=== EXERCISE AIM ===
The data is to be repeated exactly, with the images removed.
Segment Open
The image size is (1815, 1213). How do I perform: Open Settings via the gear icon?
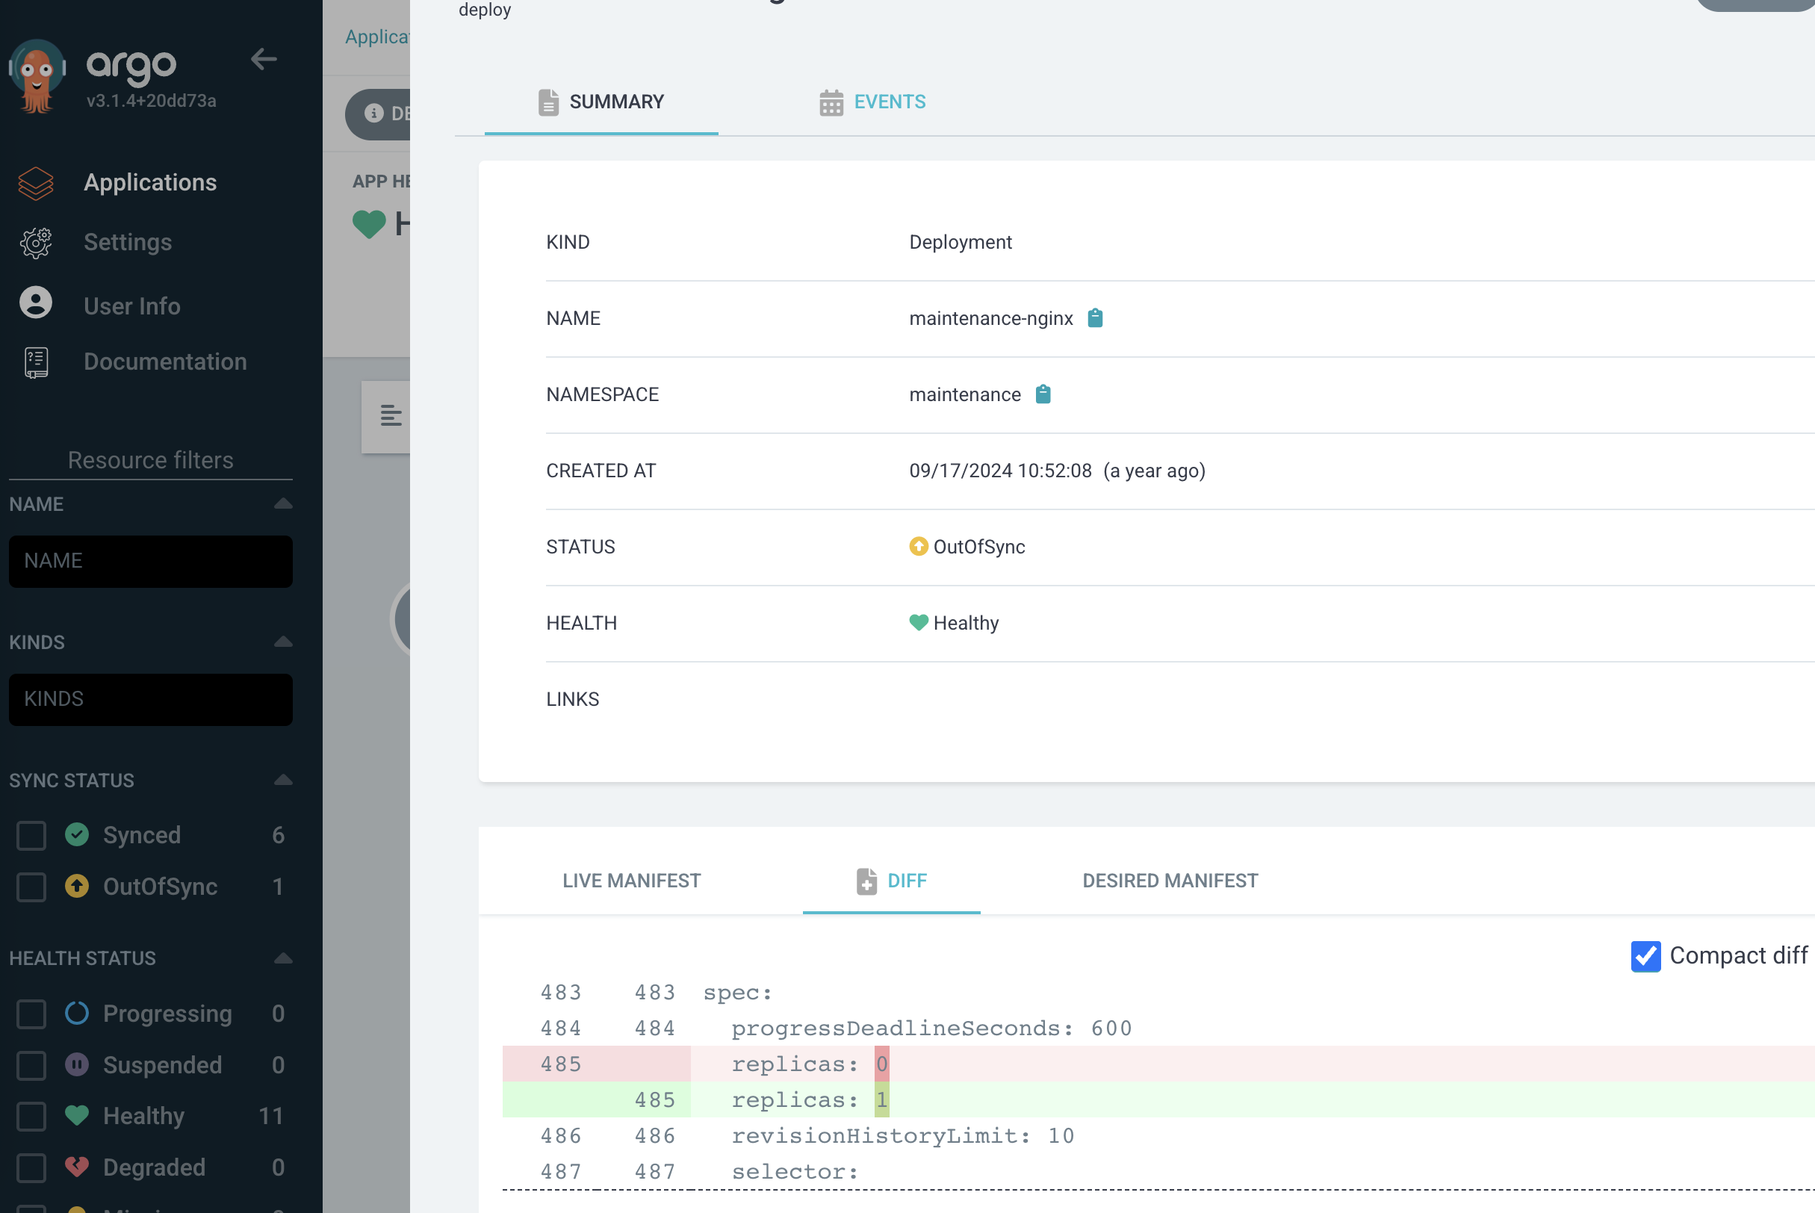(36, 243)
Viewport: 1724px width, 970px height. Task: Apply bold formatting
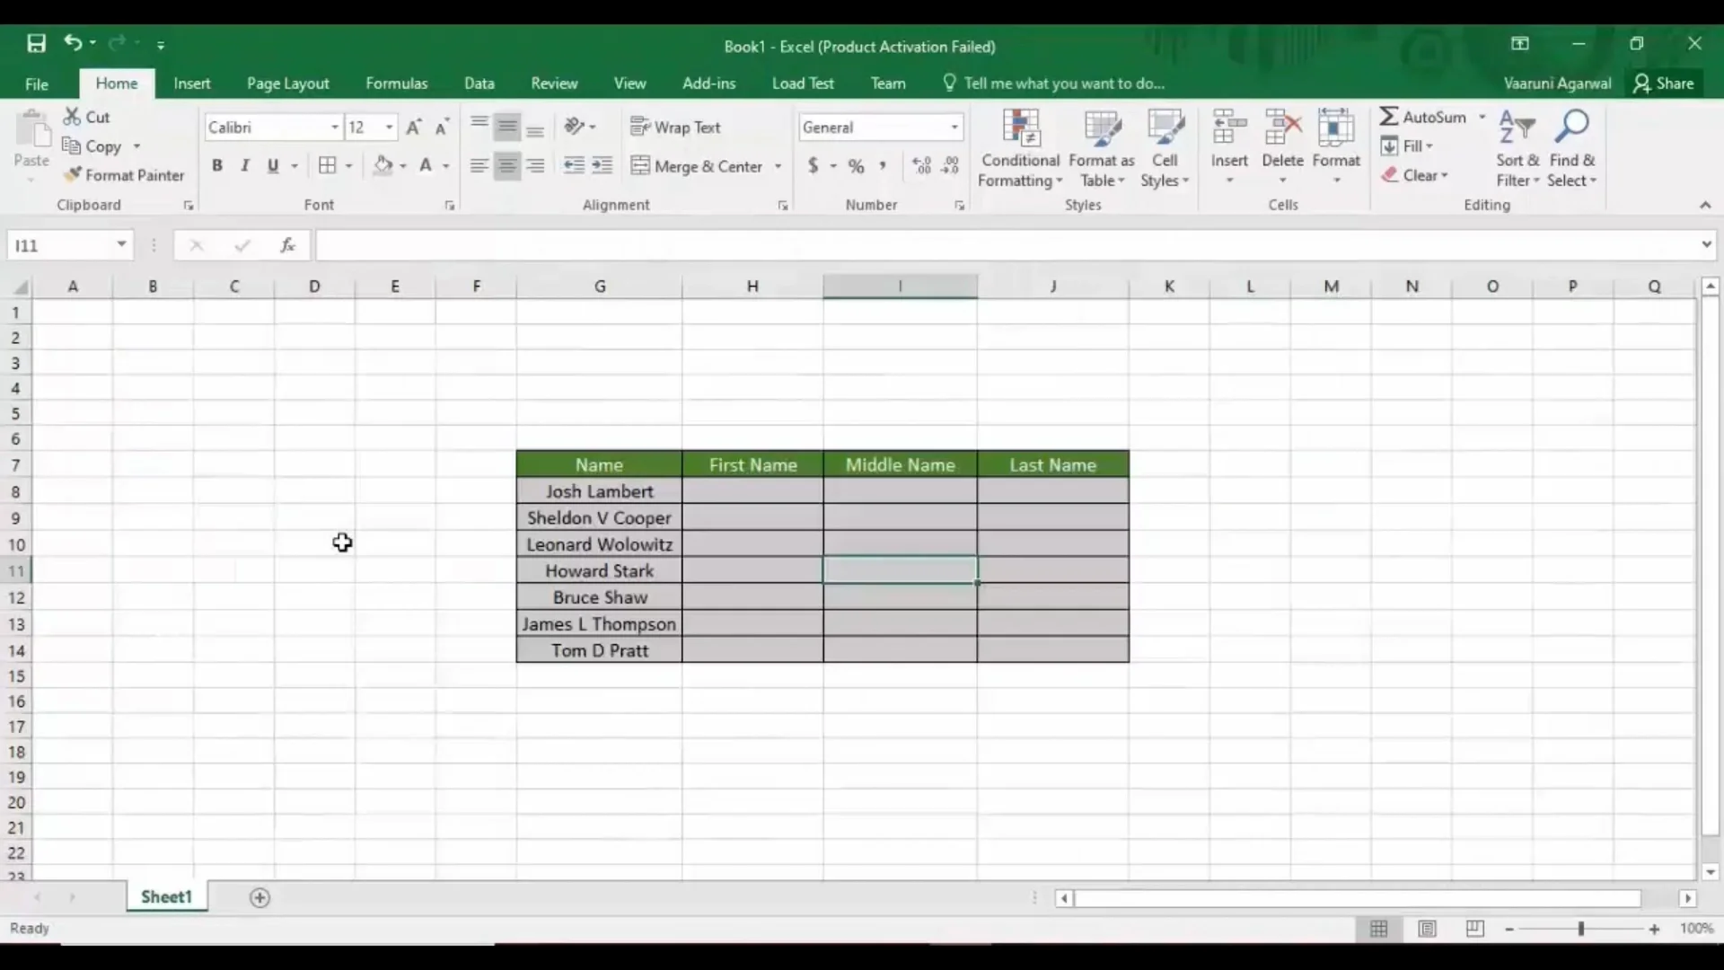[x=217, y=166]
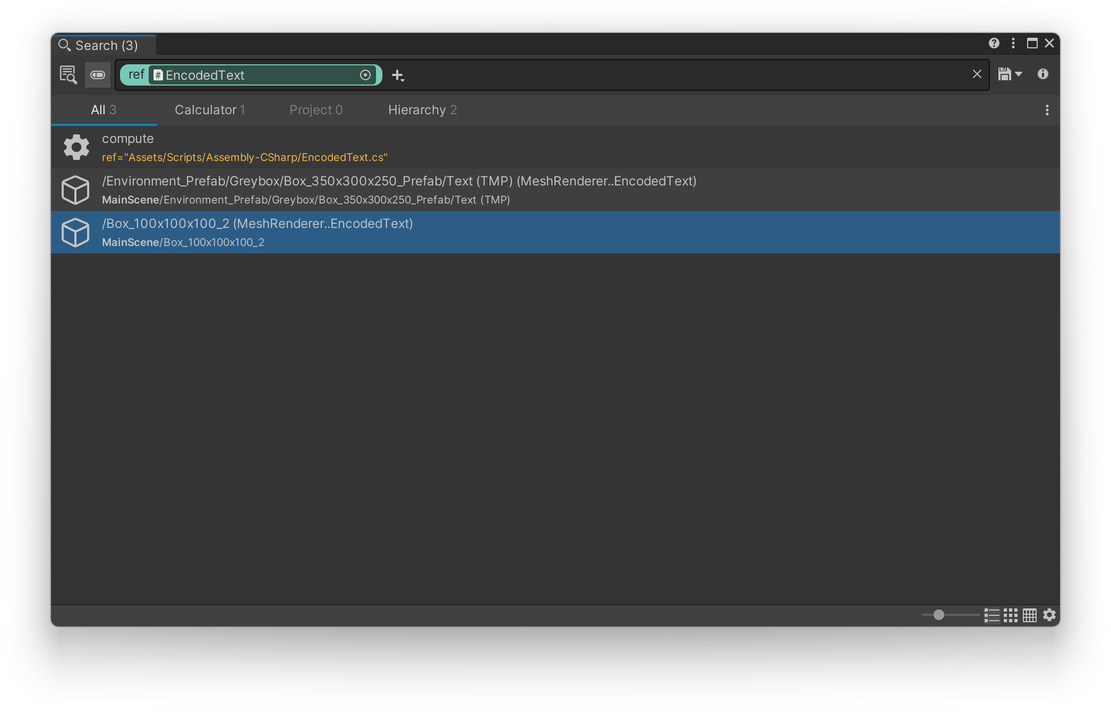
Task: Switch to the Hierarchy tab
Action: [x=422, y=110]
Segment Closed
=== RESPONSE TO THE EXERCISE ===
The image size is (1815, 1213). How do I perform: Open Settings via the gear icon?
(36, 243)
Viewport: 1724px width, 970px height. Task: Apply bold formatting
[x=217, y=166]
Task: Switch to the Hierarchy tab
Action: [x=422, y=110]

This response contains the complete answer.